*QUOTED PASSAGE*
####################

# Seasoning you bore



## FrontierGander (Dec 6, 2010)

Found this on another forum:
*
Why We Don't Season Barrels Anymore

by

Paul H. Vallandigham
*
Periodically, some new shooter comes on the forum claiming that he needs to "SEASON" his barrel.

Today's modern barrels are made of STEEL, an alloy of iron and other metals, which produces a much harder metal. Muzzleloading barrels are made either of a soft alloy with lead in it to make it easy on the cutters (12L14), or harder steels, like 440 alloy steel, which withstands high pressures, but is harder on tool bits. They are not made of the iron that was used in the 18th century.

We don't season Steel, because its next to impossible to do (those pores in steel are filled with trace elements, so there is no room to allow oils or other substances to be burned into the pores), and its Not necessary for good accuracy, or to prevent rust. Simply running an oiled, or greased cleaning patch down the barrel AFTER seating a PRB on the powder charge, will protect the front portion of the bore from rusting.

Today, the most common IRON product to be found in a home is the Frying pan, or "Skillet" used to cook. Even those are becoming more rare- often only seen in camping equipment, rather than used in the home kitchen. Skillets are made of CAST IRON, which, unlike Wrought iron, have large PORES in the surface.

####################

*INFORMATION SHOWN*
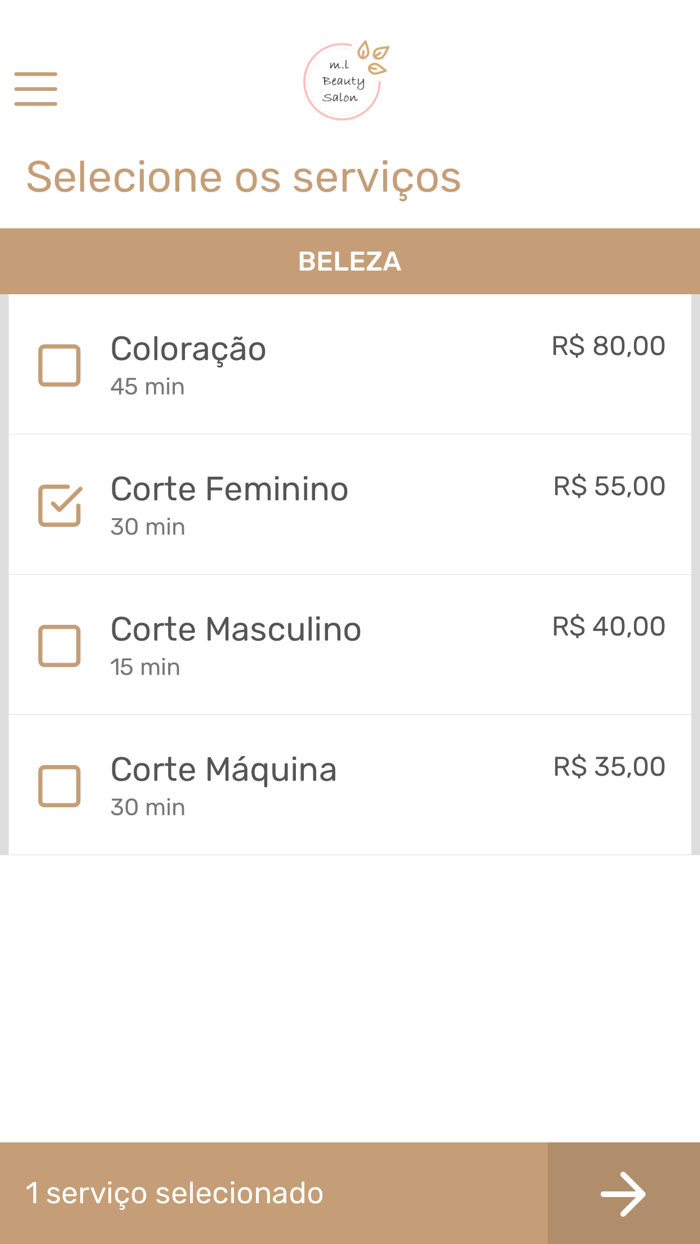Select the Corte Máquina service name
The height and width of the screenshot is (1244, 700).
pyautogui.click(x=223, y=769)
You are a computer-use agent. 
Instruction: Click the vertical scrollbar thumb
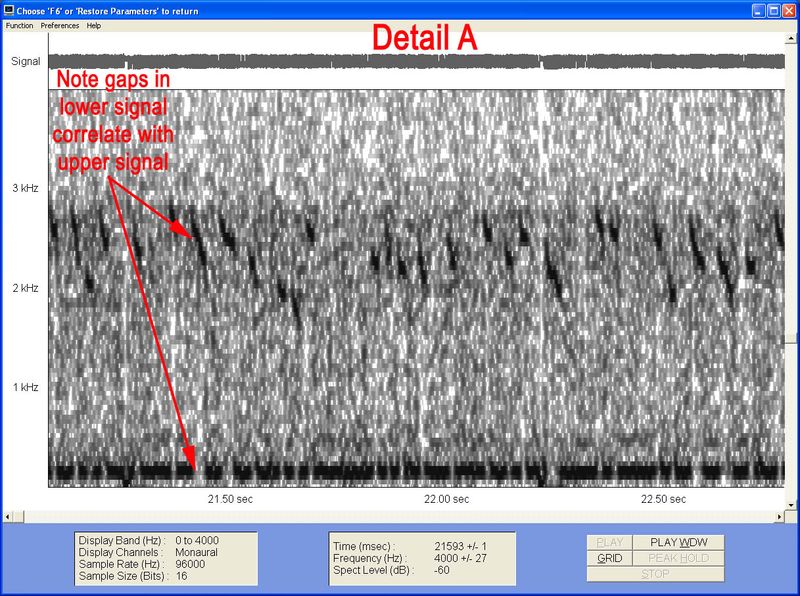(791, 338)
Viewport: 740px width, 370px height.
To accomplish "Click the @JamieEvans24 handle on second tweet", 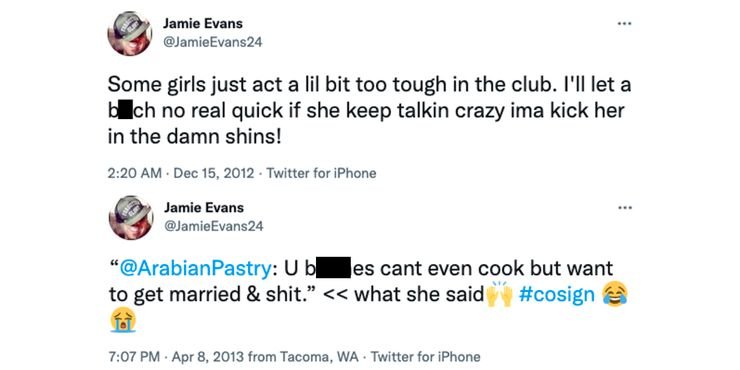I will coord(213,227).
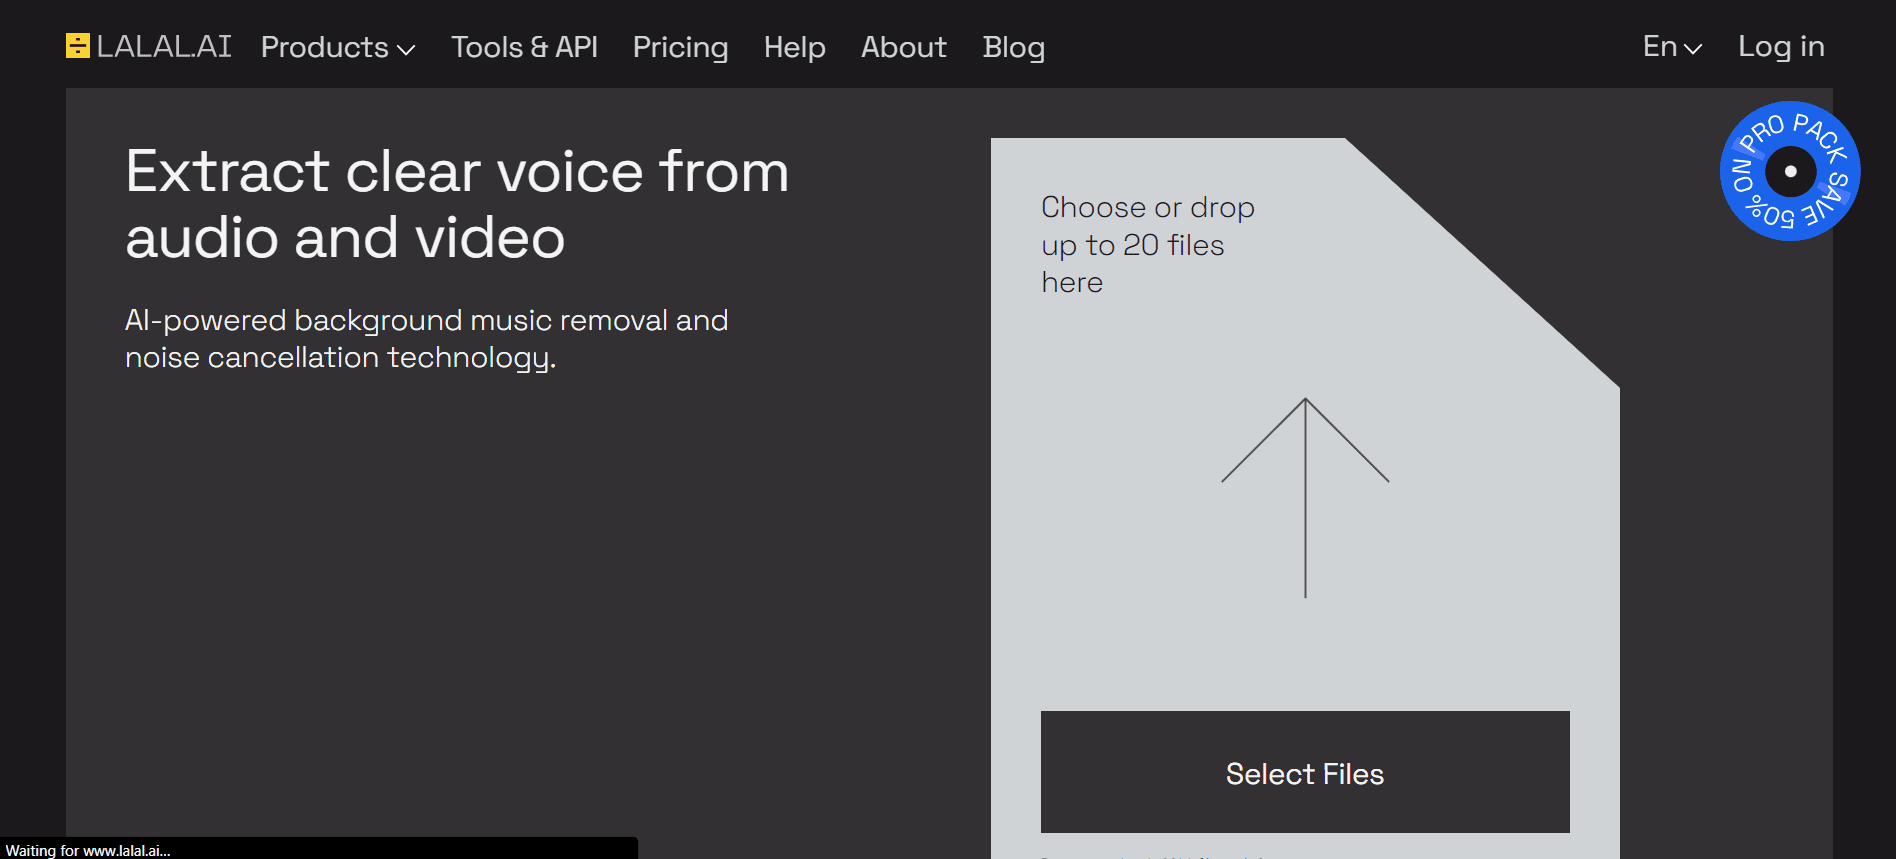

####################

*REQUEST*
Summarize the barrel-seasoning post in two sentences. Draw only on the barrel-seasoning post; the lines play no part.

*SOLUTION*
The barrel-seasoning post quotes an article by Paul H. Vallandigham saying that modern muzzleloading barrels are made of steel, such as 12L14 or 440 alloy, rather than 18th-century iron, and that seasoning them is next to impossible because the pores in steel are filled with trace elements. Seasoning is also unnecessary for accuracy or rust prevention, since running an oiled or greased patch down the barrel after seating a PRB on the powder charge protects the front portion of the bore from rusting.